MIL-CT: Multiple Instance Learning via a Cross-Scale Transformer for Enhanced Arterial Light Reflex Detection

Bioengineering (Basel). 2023 Aug 16;10(8):971. doi: 10.3390/bioengineering10080971.

Abstract

One of the early manifestations of systemic atherosclerosis, which leads to blood circulation issues, is the enhanced arterial light reflex (EALR). Fundus images are commonly used for regular screening purposes to intervene and assess the severity of systemic atherosclerosis in a timely manner. However, there is a lack of automated methods that can meet the demands of large-scale population screening.
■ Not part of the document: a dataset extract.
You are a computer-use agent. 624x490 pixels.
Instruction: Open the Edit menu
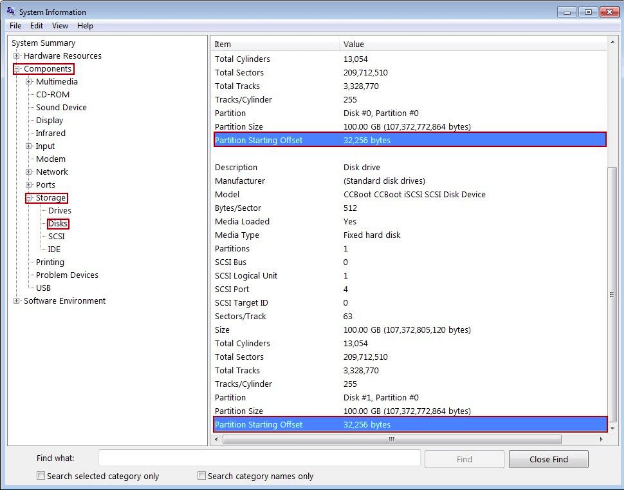pyautogui.click(x=36, y=25)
Therefore, this study introduces a novel cross-scale transformer-based multi-instance learning method, named MIL-CT, for the detection of early arterial lesions (e.g., EALR) in fundus images. MIL-CT utilizes the cross-scale vision transformer to extract retinal features in a multi-granularity perceptual domain. It incorporates a multi-head cross-scale attention fusion module to enhance global perceptual capability and feature representation. By integrating information from different scales and minimizing information loss, the method significantly improves the performance of the EALR detection task. Furthermore, a multi-instance learning module is implemented to enable the model to better comprehend local details and features in fundus images, facilitating the classification of patch tokens related to retinal lesions. To effectively learn the features associated with retinal lesions, we utilize weights pre-trained on a large fundus image Kaggle dataset. Our validation and comparison experiments conducted on our collected EALR dataset demonstrate the effectiveness of the MIL-CT method in reducing generalization errors while maintaining efficient attention to retinal vascular details. Moreover, the method surpasses existing models in EALR detection, achieving an accuracy, precision, sensitivity, specificity, and F1 score of 97.62%, 97.63%, 97.05%, 96.48%, and 97.62%, respectively. These results exhibit the significant enhancement in diagnostic accuracy of fundus images brought about by the MIL-CT method. Thus, it holds potential for various applications, particularly in the early screening of cardiovascular diseases such as hypertension and atherosclerosis.

Keywords: arteriosclerosis; cross-scale transformer; deep learning; fundus image; multiple instance learning.